▶ **TEXTO DE ORIGEM**:

Na sequência do diálogo com Faundez,
reporta-se a uma conversa que tivera com os líderes da revolução sandinista na
Nicarágua sobre como deveriam fazer para incorporar os índios... à revolução
democrática sem desrespeitá-los, inclusive quanto à sua língua. Freire diz ter
orientado os jovens alfabetizadores a conversarem com os índios sobre a
revolução e sobre a sua intenção de alfabetizá-los em seu próprio idioma, sem
deixar de ouvir deles o que têm a dizer sobre a revolução e “quais os seus
sonhos e suas esperanças” (Id. p.89).
Antes disso, na África, Freire havia
descoberto o “Outro como cultura étnica”. Aprendera ali a respeitar a
cultura-outra. Nas Cartas a Guiné-Bissau
propusera que uma pedagogia na África deveria levar em alta consideração os
elementos culturais africanos, tais como o idioma, o modo de falar, a
expressão, o gesto, a dança.
Essas cartas estampam a insistência em que
a disposição para o diálogo pedagógico e intercultural deve expressamente visar
à reinvenção da cultura e da linguagem, tanto quanto à reinvenção do poder,
posto que uma das dimensões mais sérias da experiência herdada dos oprimidos é
concepção elitista do conhecimento (Id. p.94-96).
Os educadores democráticos devem
incorporar à sua compreensão da realidade social “a maneira como as massas
populares reagem e se veem em sua relação com o contexto”, devem “deixar-se
molhar completamente pelas ‘águas culturais’ das massas populares, para poder
senti-las e compreendê-las” (Id. p.109).

▶ **SUA TAREFA**:
No trecho sobre Freire e o diálogo intercultural, reescreva a parte que começa nas palavras "Essas cartas estampam" e termina em "conhecimento (Id. p.94-96).", substituindo "diálogo pedagógico" por "diálogo educativo".

▶ **TRECHO DOS DADOS**:
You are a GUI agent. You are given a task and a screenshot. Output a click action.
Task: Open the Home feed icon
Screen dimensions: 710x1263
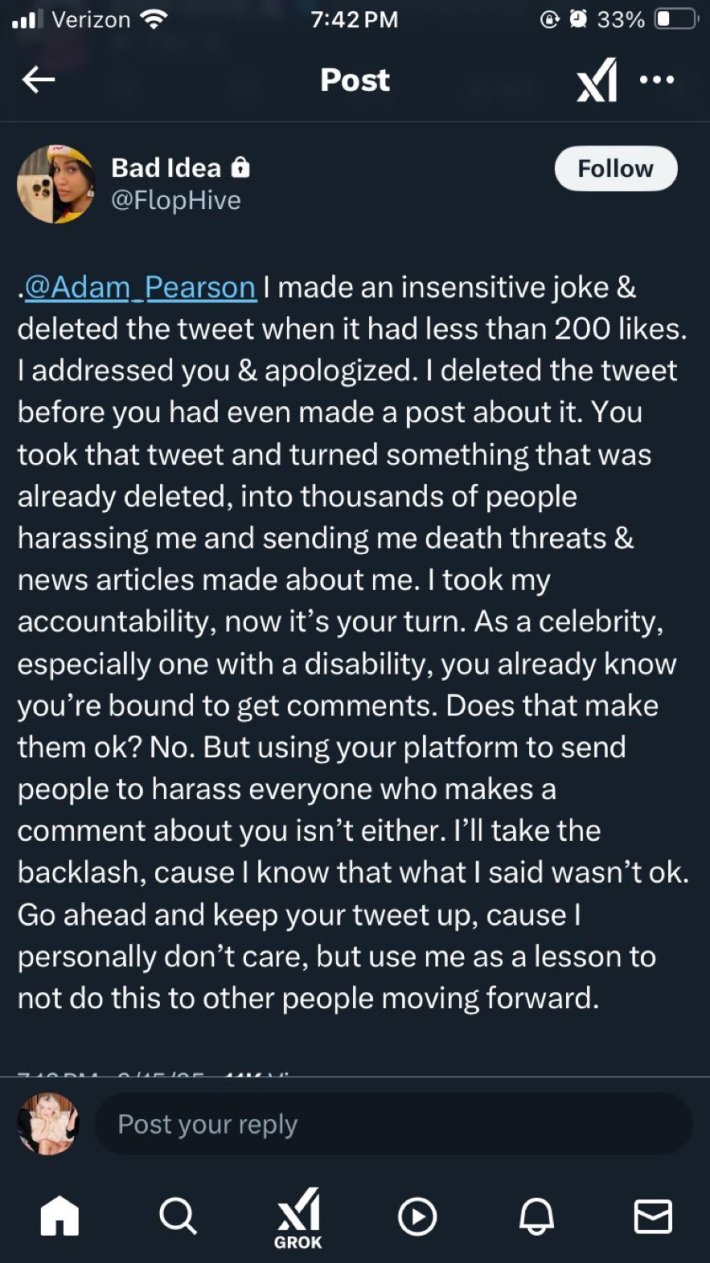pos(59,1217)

▶ **RESPOSTA À TAREFA**:
Essas cartas estampam a insistência em que
a disposição para o diálogo educativo e intercultural deve expressamente visar
à reinvenção da cultura e da linguagem, tanto quanto à reinvenção do poder,
posto que uma das dimensões mais sérias da experiência herdada dos oprimidos é
concepção elitista do conhecimento (Id. p.94-96).